* **Short problem**:
Reproduce the listing from the line containing "www.allgaeu-cam.de (347, 937)" through the end of the listing, both ends included, and keep every line of text. Offset each coordinate in the answers by adding 84 to it, and leave the pictures out.

* **Records**:
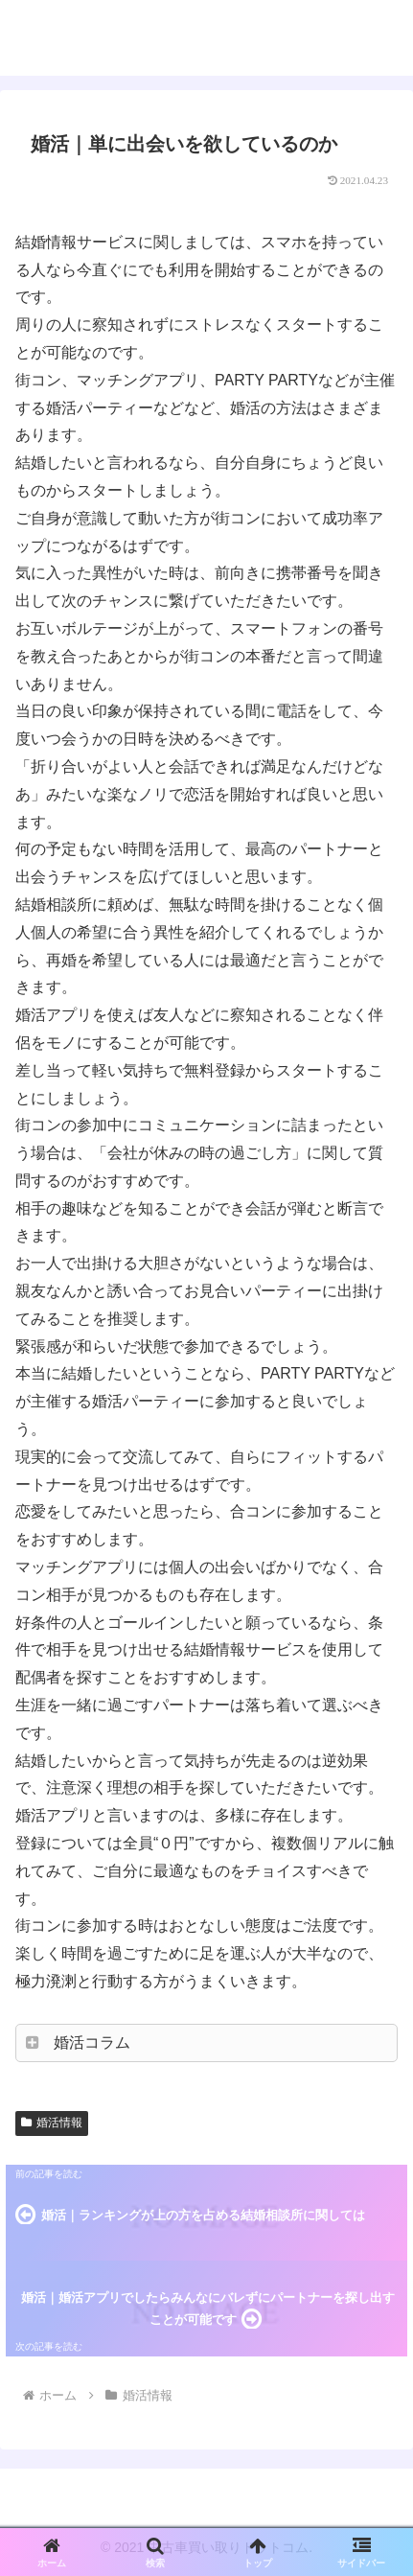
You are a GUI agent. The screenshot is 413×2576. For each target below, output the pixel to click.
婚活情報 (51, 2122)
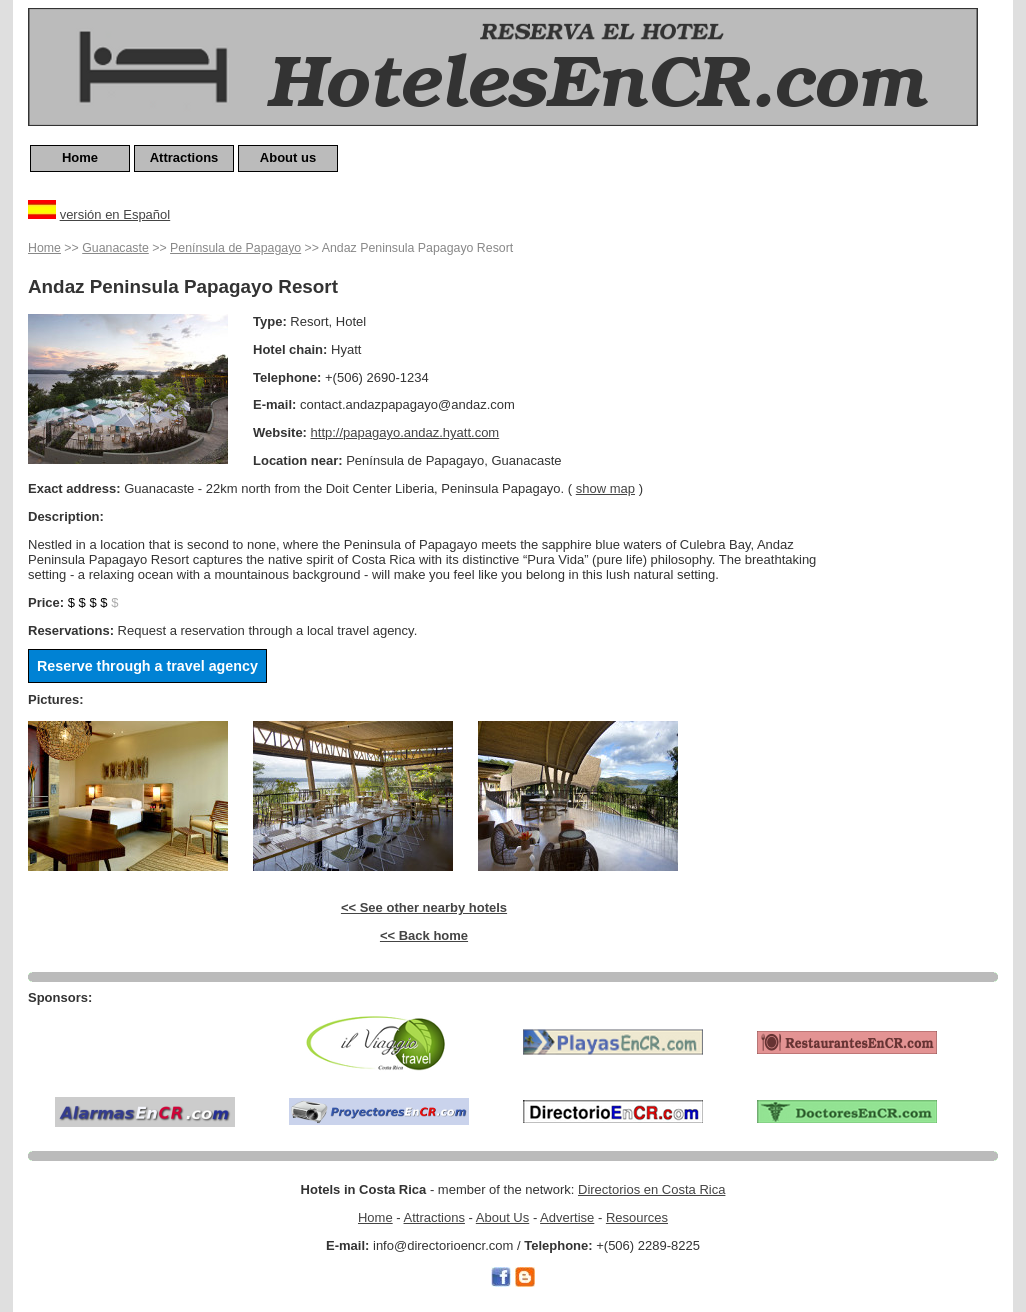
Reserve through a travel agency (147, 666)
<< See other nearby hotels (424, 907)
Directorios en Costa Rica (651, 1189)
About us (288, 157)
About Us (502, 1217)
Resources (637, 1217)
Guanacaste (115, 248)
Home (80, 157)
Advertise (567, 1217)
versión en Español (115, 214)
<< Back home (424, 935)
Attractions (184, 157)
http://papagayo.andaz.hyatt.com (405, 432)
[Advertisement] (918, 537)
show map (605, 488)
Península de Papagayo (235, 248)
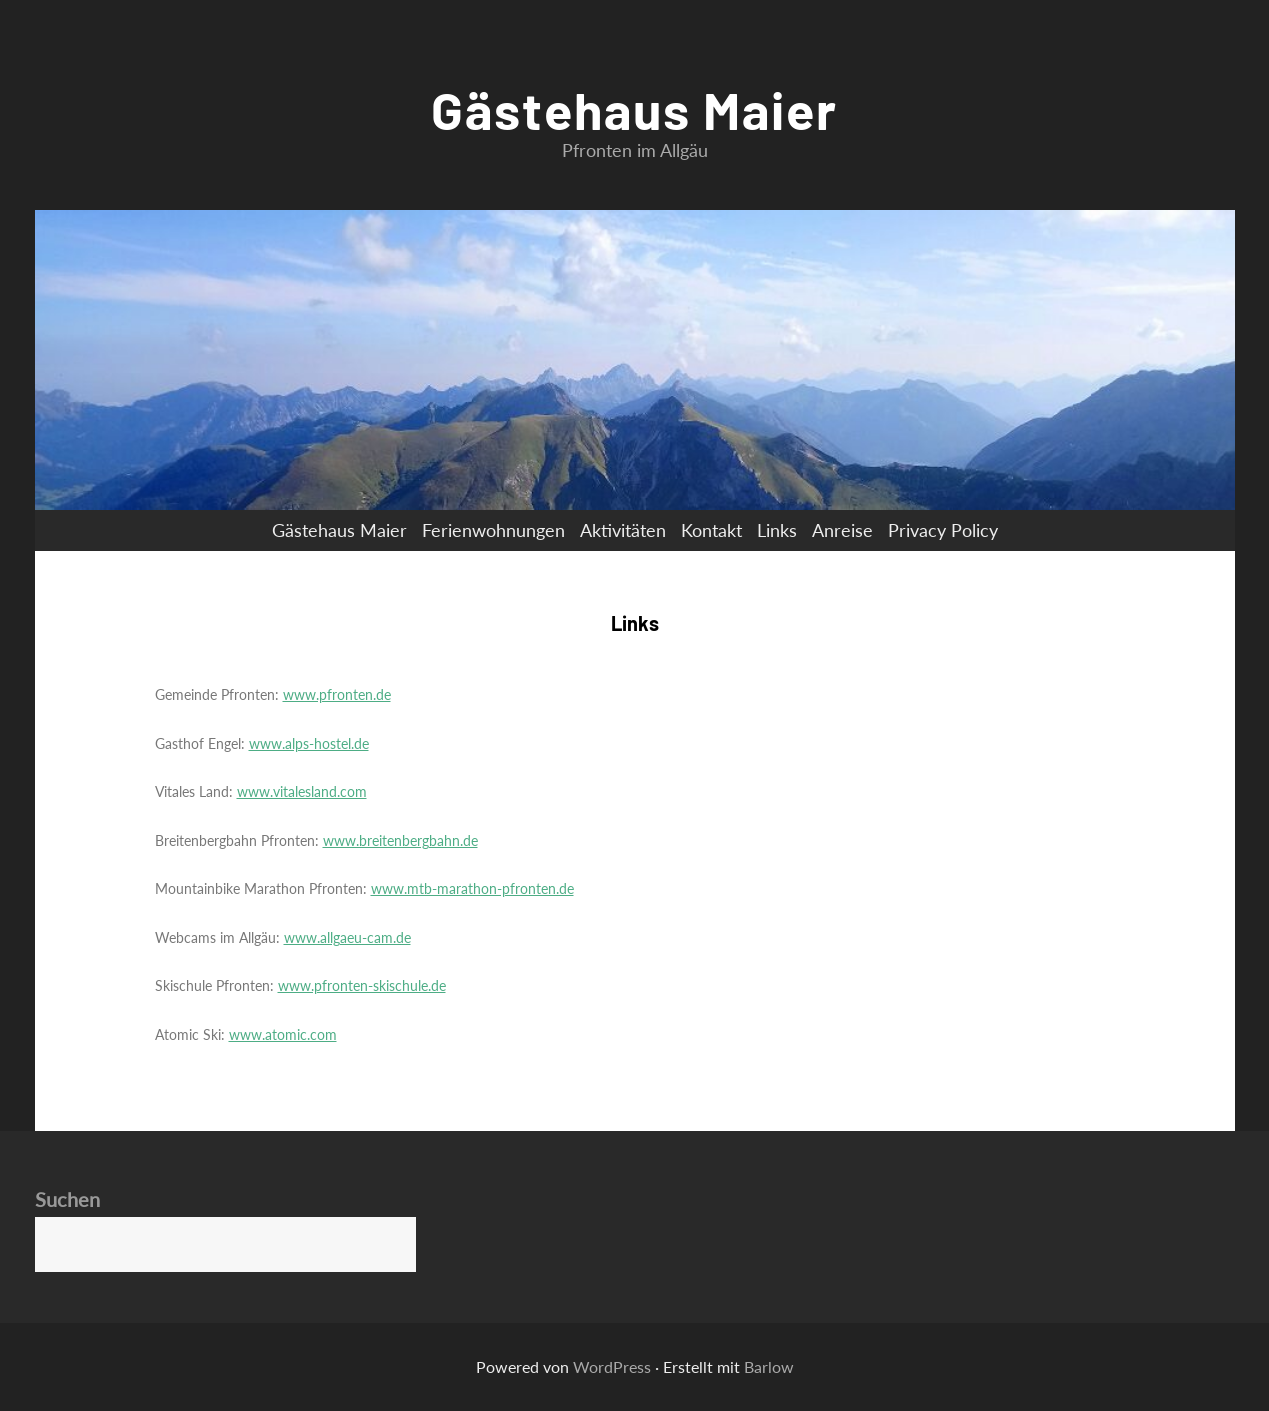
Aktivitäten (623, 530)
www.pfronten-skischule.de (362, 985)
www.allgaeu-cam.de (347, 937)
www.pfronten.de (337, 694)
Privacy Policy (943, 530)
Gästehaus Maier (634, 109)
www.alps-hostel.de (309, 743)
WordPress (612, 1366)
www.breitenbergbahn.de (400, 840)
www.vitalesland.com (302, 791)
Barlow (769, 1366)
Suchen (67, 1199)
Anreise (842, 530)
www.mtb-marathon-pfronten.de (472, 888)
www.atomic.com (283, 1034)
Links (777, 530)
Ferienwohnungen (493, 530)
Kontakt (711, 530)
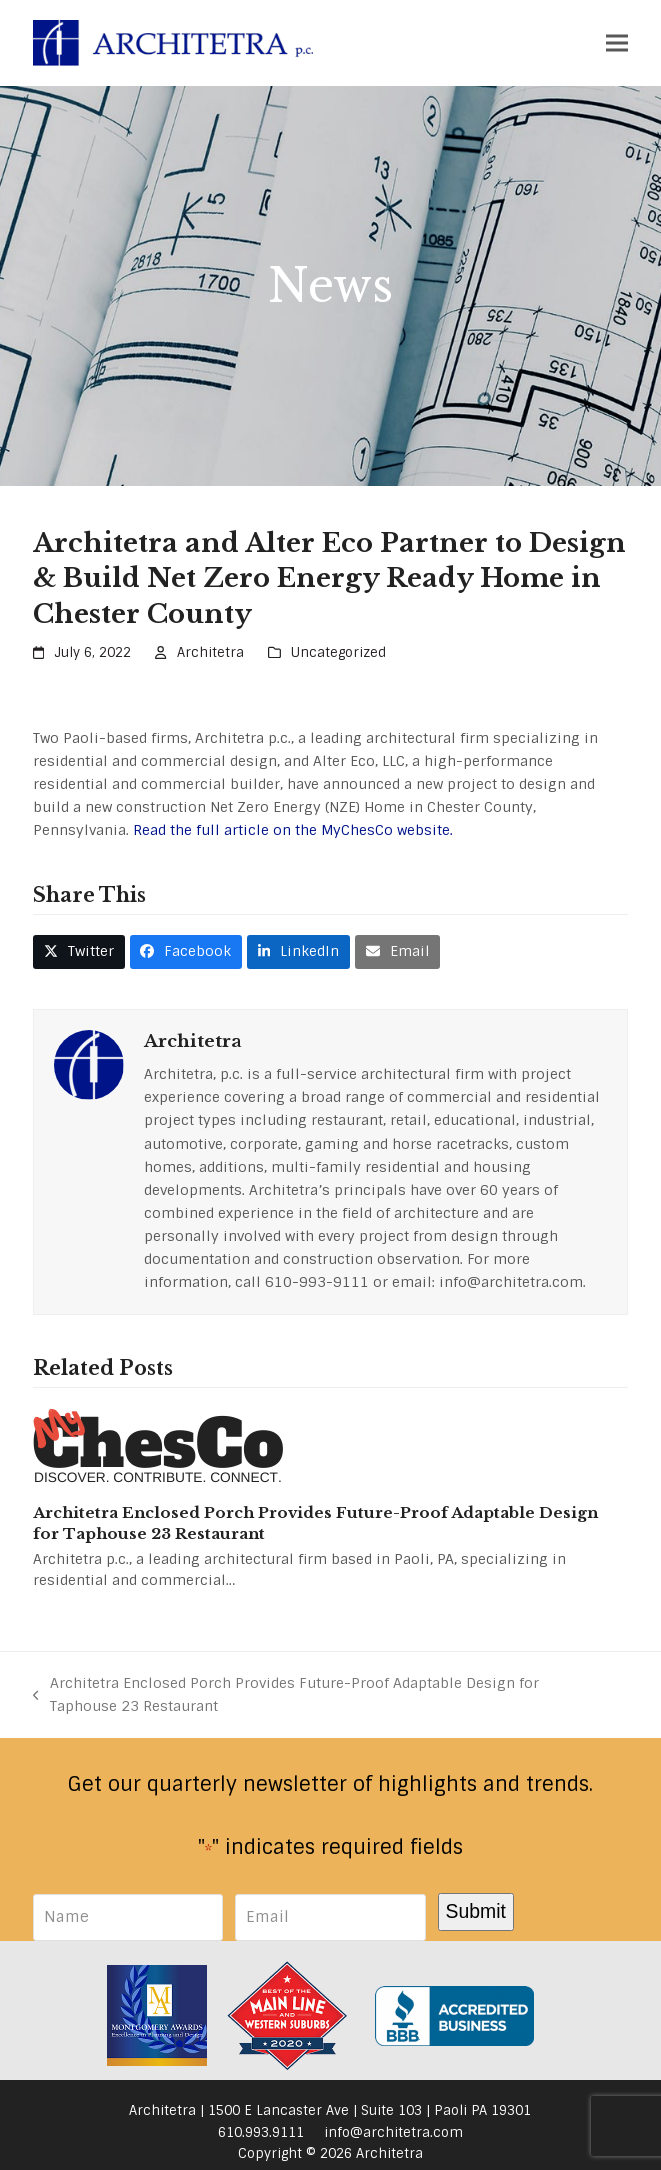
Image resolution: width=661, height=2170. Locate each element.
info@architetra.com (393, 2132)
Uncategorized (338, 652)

* **Complete answer**:
www.allgaeu-cam.de (431, 1021)
www.pfronten.de (421, 778)
Privacy Policy (1027, 614)
Gästehaus Maier (718, 193)
www.alps-hostel.de (393, 827)
WordPress (696, 1450)
www.breitenbergbahn.de (484, 924)
www.vitalesland.com (386, 875)
Barlow (853, 1450)
Suchen (151, 1283)
Anreise (926, 614)
www.mtb-marathon-pfronten.de (556, 972)
www.atomic.com (367, 1118)
Links (861, 614)
Ferienwohnungen (577, 614)
Kontakt (795, 614)
Image resolution: width=661, height=2170. Locate each element.
info@architetra.com (477, 2216)
Uncategorized (422, 736)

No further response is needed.